◆ Goal ◆
Write out, word for word, the part of the will kit text below that opens with the words "Write down your" and closes with "authenticity and distribution.".

Some of the issues addressed in the will kit are:

Guardianship

Making sure that your minor children have the correct people to take care of them if you should die before they reach adulthood is very important. To choose the best guardian you should consider;

  • Similarities in lifestyle, parenting style, religion, and values – they should be a close fit to yours
  • How they bond with your children
  • The nominees’ view on children (if they want to have children or not) to make sure you don’t disrupt their future life plans
  • Physical, emotional and financial capability of the nominee
  • How the transition will be conducted in terms of location and lifestyle changes for the children

Write down your wishes for how you would like the children taken care of including details about education, access to money etc. These details can be kept together with the will for guardians to access.

Assets

Make a list of all assets you own with their respective estimated value and also indicate if they have loans or mortgages attached to them. You must also know the whereabouts of property titles and deeds to make it easier for authenticity and distribution.

◆ Data provided ◆
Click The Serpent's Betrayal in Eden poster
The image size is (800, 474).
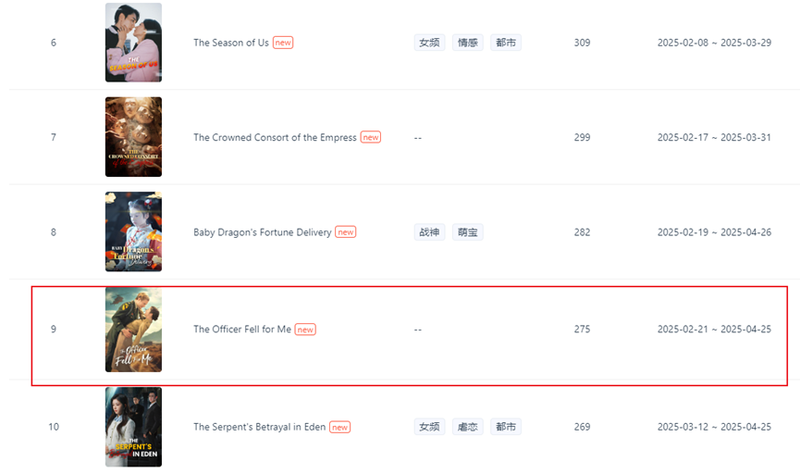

◆ Correct response ◆
Write down your wishes for how you would like the children taken care of including details about education, access to money etc. These details can be kept together with the will for guardians to access.

Assets

Make a list of all assets you own with their respective estimated value and also indicate if they have loans or mortgages attached to them. You must also know the whereabouts of property titles and deeds to make it easier for authenticity and distribution.